Our largest federal use case, as you know, is predictive maintenance to the United States Air Force, okay? This was chosen by the Chief of Staff and we now are doing that, this is the Panda system which is the only AI system of record that we're aware of in all of DoD. So this is a system record for the Air Force for predictive maintenance for all assets.

So far, we have loaded the data, I believe, from 22 weapon systems. F-15, F-16, F-18, F-35, KC-135 F-22, et cetera, into unified federated image. This is 100 terabytes of day, okay? Some of it is maintenance data, sorting data, inventory data, flight data, flight history, telemetry and one aircraft like B-50 each B1 bomber has 42,000 sensors on it, admitting telemetry, and I'm not sure what hertz cycles but pretty fast. So this is a stack of data, okay? I will be there on Monday, that is by next Monday. I will be in Washington, D.C., showing the list to our customers with a Generative AI front end. So think about this as a Mosaic browser front end where a general officer can ask any question about -- and this a 100-terabyte production system.
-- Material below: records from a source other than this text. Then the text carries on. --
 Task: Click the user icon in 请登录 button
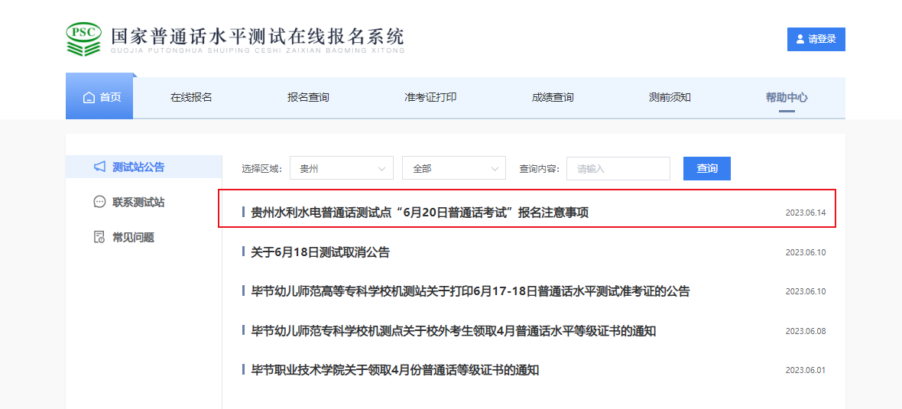click(800, 39)
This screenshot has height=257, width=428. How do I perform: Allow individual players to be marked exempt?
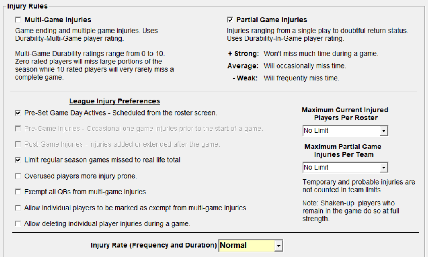[x=18, y=208]
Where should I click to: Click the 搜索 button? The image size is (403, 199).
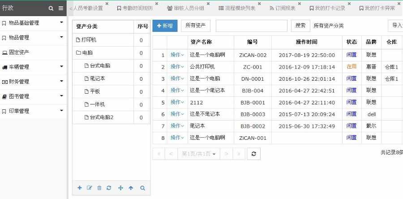coord(300,26)
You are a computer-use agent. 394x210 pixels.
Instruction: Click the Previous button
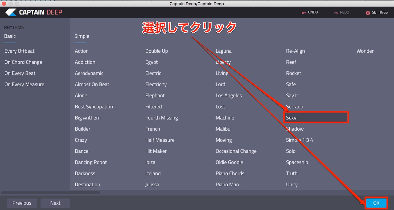pos(22,203)

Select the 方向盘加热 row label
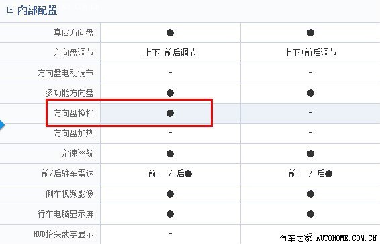[x=74, y=133]
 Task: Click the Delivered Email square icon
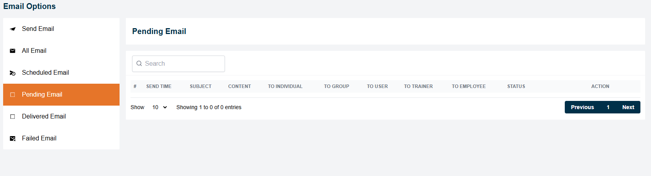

This is one of the largest production enterprise AI applications in existence, okay? And that person will be able to ask on Monday. Be able to ask any question that you could ask of the weapon system, for example, where craft are operative at Travis Air Force base now? What is my cost of operating the B-1 bottler program in the last year, okay? What is the -- as it relates to F-35, where are my largest part shortages. And rather than going through some cold war era, menu-based SAP or even Cboe, I don't want to take shots at SAP enterprise information system user interface that it constantly can looks like your Bloomberg terminal, okay, which is -- I have one I might guess it's unusable. The -- it'll just be a Mosaic browser, you could ask any questions and get the answer related to any one of these weapon systems in the United States Air Force. I guess their production data. And we will show it on Monday, on Tuesday, on Wednesday, and I am telling you we expect some light bulbs to flash.

O
Owen Hobbs
analyst

And if I could sneak one last one in for you Juho. Can you please explain the dynamics between the increase in accounts receivable from last quarter to this quarter despite revenues kind of staying flattish?

J
Juho Parkkinen
executive

Well, accounts receivable is timing of invoicing. So obviously, when we drop an invoice, it shows up in the accounts receivable. So it's just timing of invoicing.

T
Thomas Siebel
executive

Ladies and gentlemen, I think we're at end of program. We appreciate your time and your attention. And thank you very much, and we look forward to talking with you next quarter, standby, it does appear to be a game on in the AI industry at global scale, and I can assure you we are very much in the game. So, thank you all, and we're signing off.

Operator

Thank you. Ladies and gentlemen, this does conclude today's conference. Thank you all for participating, and have a good night. You may now disconnect.